Indoor dining has been stripped away in parts of Brooklyn and Queens.

New York Gov. Andrew Cuomo revealed an initiative Tuesday that will increase restrictions on restaurants based in COVID hotspots. 

The news comes a week after New York City began indoor dining at 25 percent capacity with temperature checks, contact tracing requirements, and limited hours. The city has allowed outdoor dining since June.

If an area is declared a red zone (cluster), then restaurants may only operate via off-premises. If it’s an orange zone (warning zone), then the location may offer outdoor dining with a maximum of four people per table.
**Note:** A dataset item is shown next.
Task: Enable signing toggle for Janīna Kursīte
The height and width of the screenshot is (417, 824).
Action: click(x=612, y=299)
The lowest bar is the yellow zone (precautionary zone) where both indoor and outdoor dining is acceptable. 

New York laid out a three-part plan to resolve COVID clusters. The first step is to take action within the cluster where the density of cases is the highest. Then additional action is taken in the area surrounding the cluster, and as a precautionary measure, more action is taken in the outlying area. 
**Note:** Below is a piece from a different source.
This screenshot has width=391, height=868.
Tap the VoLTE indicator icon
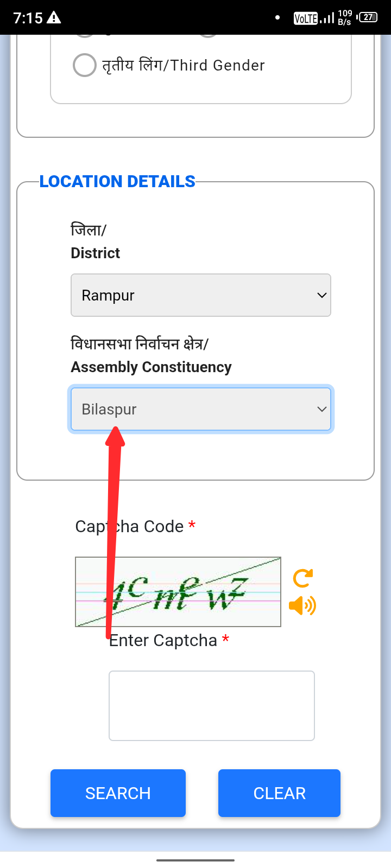coord(305,18)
The rules will be in effect for a minimum of two weeks. The initiative currently applies to clusters in Broome County, Brooklyn, Queens, Orange County, and Rockland County. 

“A cluster is just that—it’s a cluster of cases, a high density of cases, and it seeps and grows from that cluster almost in concentric circles,” Cuomo said in a statement. “Drop a pebble into the pond, the pebble goes in, then there’s one ring, two rings, three rings, and the rings continue across the pond. When you see the cluster, you have to stop it at that point. Our strategy is to crush the cluster and stop the spread, and we’re announcing a special initiative to do just that.”
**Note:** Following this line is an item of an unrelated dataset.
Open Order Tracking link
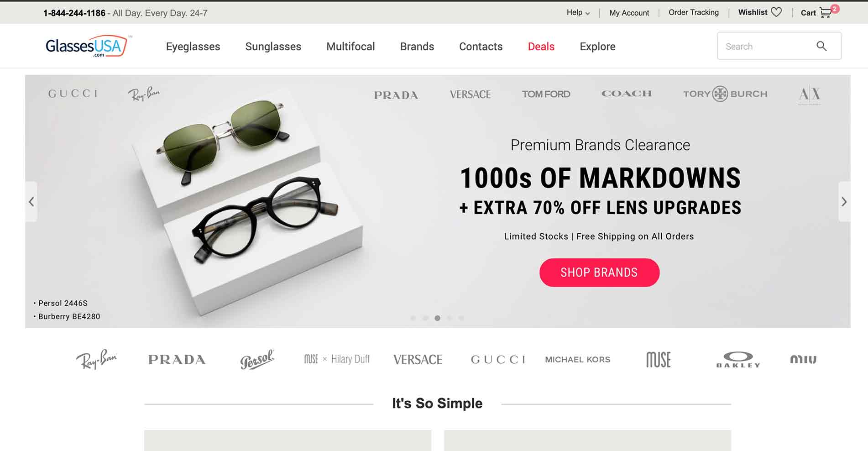The width and height of the screenshot is (868, 451). (693, 12)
The news is a particularly crushing set back for Brooklyn and Queens, which were left without indoor dining from March until the end of September along with the rest of New York City. Brooklyn has one area with a red, orange, and yellow zone, while Queens has two areas with a red, orange, and yellow zone. 

NYC Mayor Bill de Blasio said there’s nine NYC zip codes where the positive rate has remained above 3 percent for seven straight days. 

“I think here’s a case where we need to really work deeply with communities, with community leaders, to have a bigger turnaround in the way people are handling things,” De Blasio told CNN on Monday. “And, unfortunately, the restrictions are the way to ensure that we can reset, get these rates back down again, and then hold at that lower level long-term.”